Orientation report discipline
The final orientation report must distinguish between docs that changed and docs that did not. Label each docs/ai/ file with one of:
- Created: file did not exist; was created this pass
- Substantively updated: content and manifest provenance changed
- Verified current / unchanged: content inspected and confirmed accurate; file not rewritten
- Proposed only: dry-run mode; change proposed but not written
- Skipped: file not inspected this pass; state why
Do not label a file as "updated" or "refreshed" if only its date changed. A file with no substantive changes must be reported as verified current / unchanged.
Agent handoff summary
When orientation is requested before an agent handoff, append a compact Handoff summary block to the orientation report:
- Snapshot: 3-5 key facts: framework, entry point, auth mechanism, deploy target, test approach
- Blocking open questions: anything that must resolve before safe work begins
- Critical change surfaces: top 3-5 surfaces most likely affected by the incoming work
- Recommended first action: what the receiving agent should do first
Keep it under 150 words. Do not create a separate docs/ai/ file for it.
Project-local runtime mutation boundary
Do not create, update, specialize, migrate, or preserve
.claude/skills/codebase-orient/SKILL.md during orientation. A repo-local
installed skill is runtime material, not Orient state. Existing specialized
copies are legacy local state with no automatic migration or overlay contract.
Report useful project-specific paths in the supported docs/ai/ package. Do
not invent a replacement overlay system.
Hidden-risk reporting rule
Be concise by default, but go deeper when depth changes the decision.
During orientation, actively look for hidden risks that could affect future work, reproducibility, safety, or correctness.

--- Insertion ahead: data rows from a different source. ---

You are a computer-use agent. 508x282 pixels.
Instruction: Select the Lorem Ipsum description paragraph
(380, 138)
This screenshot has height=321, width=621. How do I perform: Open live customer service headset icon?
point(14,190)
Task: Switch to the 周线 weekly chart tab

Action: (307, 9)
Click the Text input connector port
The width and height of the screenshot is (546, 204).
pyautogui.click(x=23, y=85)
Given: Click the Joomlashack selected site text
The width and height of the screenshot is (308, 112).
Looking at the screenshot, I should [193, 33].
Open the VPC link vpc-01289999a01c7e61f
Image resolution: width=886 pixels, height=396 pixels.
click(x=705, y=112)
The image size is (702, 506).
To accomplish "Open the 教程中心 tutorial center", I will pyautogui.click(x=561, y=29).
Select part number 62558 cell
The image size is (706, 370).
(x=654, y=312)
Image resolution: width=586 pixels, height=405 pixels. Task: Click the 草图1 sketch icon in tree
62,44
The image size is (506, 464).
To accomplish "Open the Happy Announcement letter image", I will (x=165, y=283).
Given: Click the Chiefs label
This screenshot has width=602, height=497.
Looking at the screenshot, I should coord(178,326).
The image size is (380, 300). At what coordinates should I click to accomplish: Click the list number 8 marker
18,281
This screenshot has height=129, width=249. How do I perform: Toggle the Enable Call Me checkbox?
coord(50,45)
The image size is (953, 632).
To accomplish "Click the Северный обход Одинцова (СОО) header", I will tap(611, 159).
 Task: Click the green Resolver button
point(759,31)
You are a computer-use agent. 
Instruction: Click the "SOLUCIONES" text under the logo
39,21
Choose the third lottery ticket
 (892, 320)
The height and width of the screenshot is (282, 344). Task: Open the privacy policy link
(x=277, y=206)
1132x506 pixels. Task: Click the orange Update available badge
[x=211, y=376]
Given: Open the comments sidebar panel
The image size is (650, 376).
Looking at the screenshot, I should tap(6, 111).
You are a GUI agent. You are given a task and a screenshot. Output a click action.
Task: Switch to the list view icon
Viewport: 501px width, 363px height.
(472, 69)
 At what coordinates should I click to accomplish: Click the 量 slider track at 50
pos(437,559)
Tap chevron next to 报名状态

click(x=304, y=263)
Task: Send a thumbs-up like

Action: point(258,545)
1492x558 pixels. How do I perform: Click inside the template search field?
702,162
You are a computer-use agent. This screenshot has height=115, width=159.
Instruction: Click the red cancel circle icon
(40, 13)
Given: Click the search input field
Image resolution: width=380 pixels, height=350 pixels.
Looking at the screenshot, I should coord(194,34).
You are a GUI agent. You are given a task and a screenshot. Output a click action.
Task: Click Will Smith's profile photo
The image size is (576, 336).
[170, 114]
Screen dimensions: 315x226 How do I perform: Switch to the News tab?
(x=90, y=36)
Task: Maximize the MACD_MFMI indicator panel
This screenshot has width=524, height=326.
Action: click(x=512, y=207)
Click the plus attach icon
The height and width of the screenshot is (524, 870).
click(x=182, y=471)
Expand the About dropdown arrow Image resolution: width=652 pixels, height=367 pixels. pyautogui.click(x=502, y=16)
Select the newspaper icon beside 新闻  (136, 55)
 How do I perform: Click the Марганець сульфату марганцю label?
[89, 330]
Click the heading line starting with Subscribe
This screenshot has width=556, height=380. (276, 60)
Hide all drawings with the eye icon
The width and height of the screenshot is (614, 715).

If any of the following appear, include a Potential drift / hidden risk section in the final report:
- source file vs generated file mismatch
- local copy vs packaged copy mismatch
- repo-local config vs global/user config mismatch
- runtime registry vs filesystem source mismatch
- committed source vs ignored runtime artifact mismatch
- docs claiming one thing while code suggests another
- tests passing but coverage not proving the behavior
- path existence without full source read
- behavior inferred from comments, fixtures, or tests rather than implementation
- setup that works in this session but may fail after restart, reinstall, deploy, rebuild, cache clear, or future Claude session
- release validation records or gate scripts present in the repo (if found, note in CHANGE_SURFACES that any file change after a validated candidate requires a re-check before tagging)
For each item, report:
- Evidence
- Risk
- Confidence
- Recommended action
- Whether action is needed now or can be deferred
If a hidden-risk item affects reproducibility, future installs, runtime behavior, or source-of-truth clarity, classify it as Blocking or Relevant but non-blocking, not Background.
Source-of-truth drift detection rule
When multiple copies or layers exist, explicitly map them before declaring the system current.
Check for:
- editable source files
- generated files
- packaged archives
- runtime/plugin registry copies
- global/user-level copies
- project-local copies
- committed repo files
- ignored local files
- cache/session-loaded copies
For each layer, identify:
- what it is used for
- whether it is authoritative
- whether it is tracked by git
- whether it is regenerated from another source
- whether it can overwrite another copy
- whether it survives restart, reinstall, clone, deploy, or future session
If two copies differ, do not just update the currently active copy. Report the drift and either:
- update all authoritative/durable copies, or
- clearly mark which copy remains stale and what consequence that has.